Axe 3 : Etude des poétiques de l’effondrement dans la littérature contemporaine avec les champs littéraires du « catastrophisme » et de la « collapsologie »: examiner en quoi ces poétiques diffèrent du désenchantement, du mal du siècle ou du décadentisme et s'interroger s'il y a une définition nouvelle de l’inquiétude. 

Axe : Etude des poétiques de la résilience (Cyrulnik)/ réparation (Maylis de Kérangal)/ reliance (Cheng).

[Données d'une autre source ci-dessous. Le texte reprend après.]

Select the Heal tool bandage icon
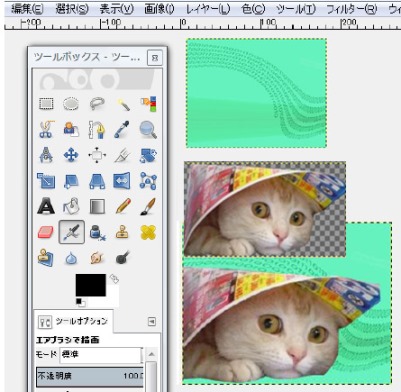This screenshot has width=401, height=392. pyautogui.click(x=148, y=232)
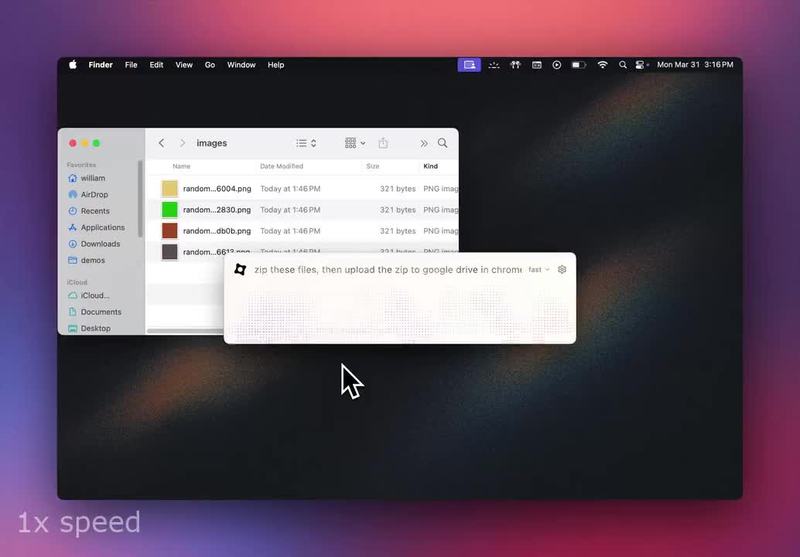Go back with the left chevron button
800x557 pixels.
[161, 143]
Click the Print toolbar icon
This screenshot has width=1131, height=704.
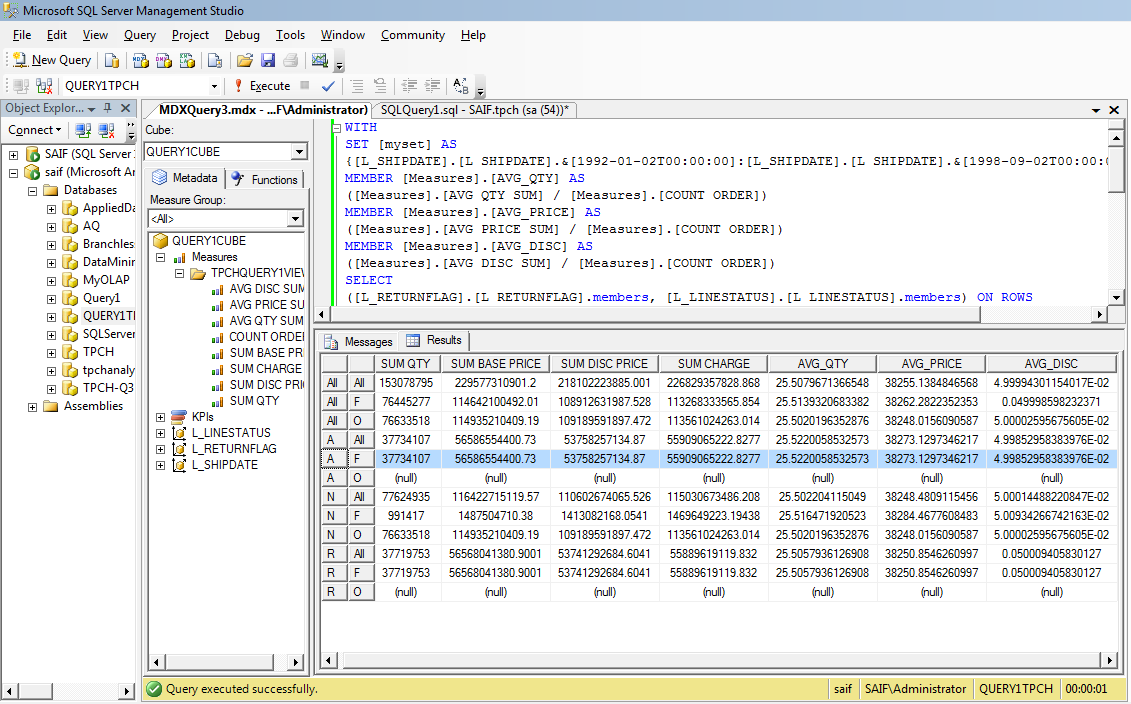(290, 60)
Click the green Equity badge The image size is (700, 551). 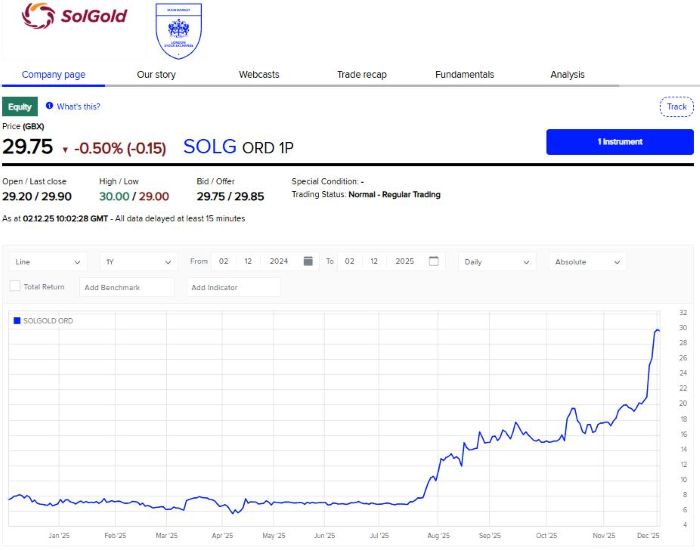point(20,106)
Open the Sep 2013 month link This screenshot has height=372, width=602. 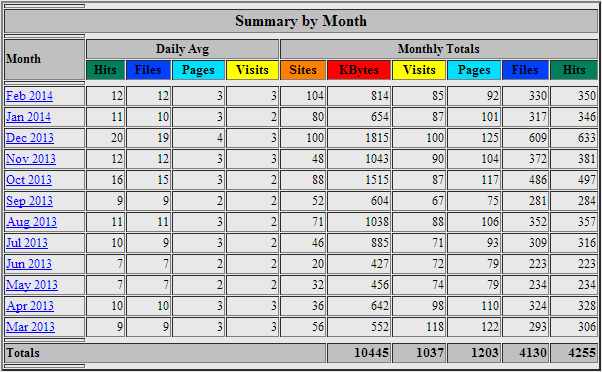tap(30, 201)
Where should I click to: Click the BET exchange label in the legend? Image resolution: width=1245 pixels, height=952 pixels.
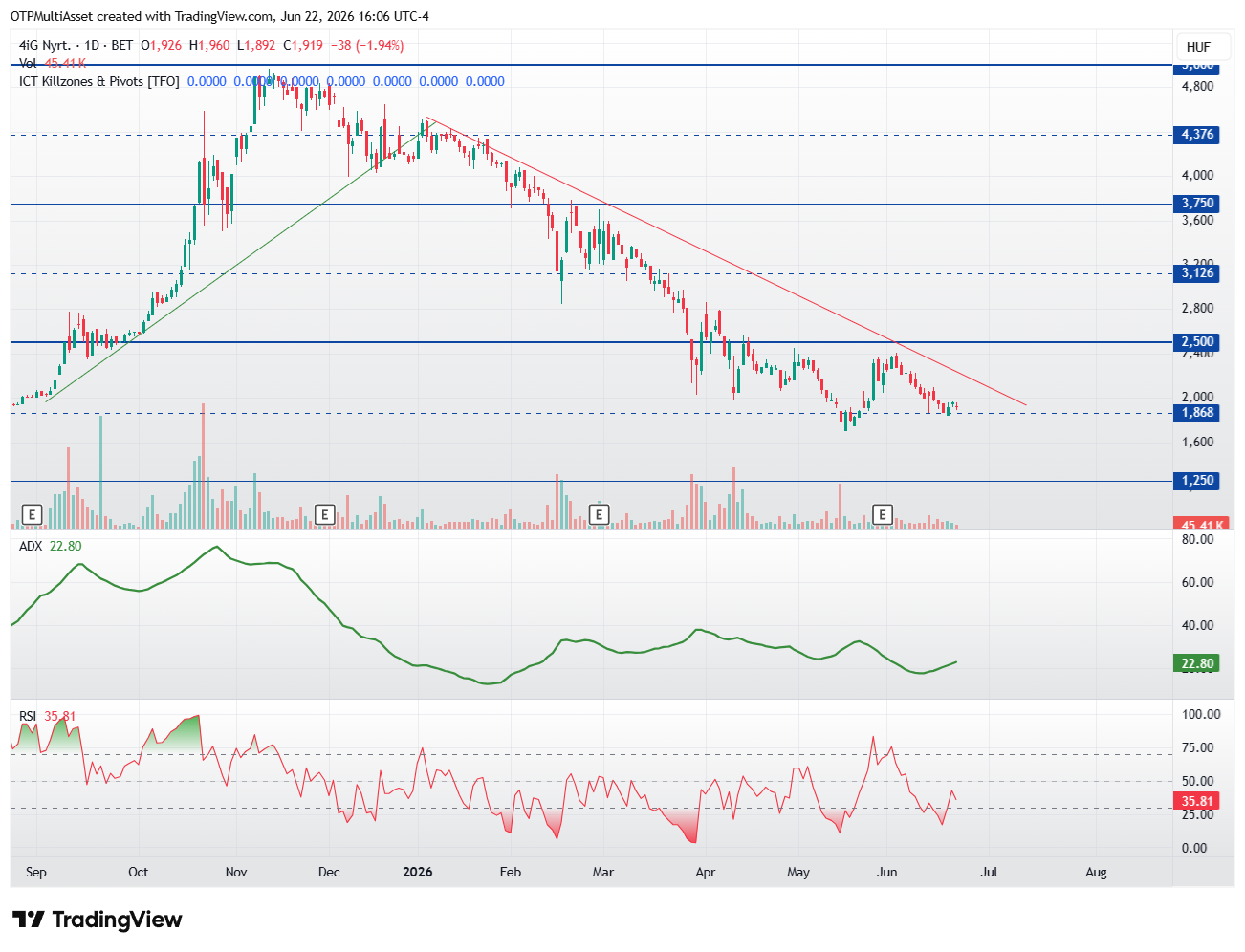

Axe 5 : L’écopoétique ou le retour à une phénoménologie de la nature, à une perception concrète de l’univers naturel qui devient un réservoir d’images, un lieu de récit possible sur soi et sur le monde, induisant une réflexion sur le rapport de l’homme à la nature, et la conscience aiguë de la destruction et de la prédation qu’il exerce à son égard.

Comité scientifique: 

Héla Msellati, Professeur (ISLT), Houda Ben Hamadi, Maître de conférence (ISLT), Hichem Messaoudi, Maître de conférence (ISLT), Mokhtar Farhat, Maître de conférence (ISEAH- GAFSA), Moufida Bannour, Maître de conférence (ISLT).

Comité d'organisation: 

Amina Chenik, Maître-Assistante (ISLT), Zahra Chaouch, Maître-Assistante (ISLT), Sarra Malouche, Maître-Assistante (ISLT), Meriem Azizi, Maître-Assistante (ISLT), Nesrine Boukadi, Maître-Assistante (ISLT), Bilel Selem, Maître-Assistant (ISLT), Neïla Gharbi, Maître-Assistante (ISLT).

Les propositions sont à envoyer au plus tard le 30 septembre 2021 à l'adresse suivante: penserlinquietude21@gmail.com ou à neila.gharbi@yahoo.fr

Une réponse sera envoyée au plus tard le 15 octobre 2021.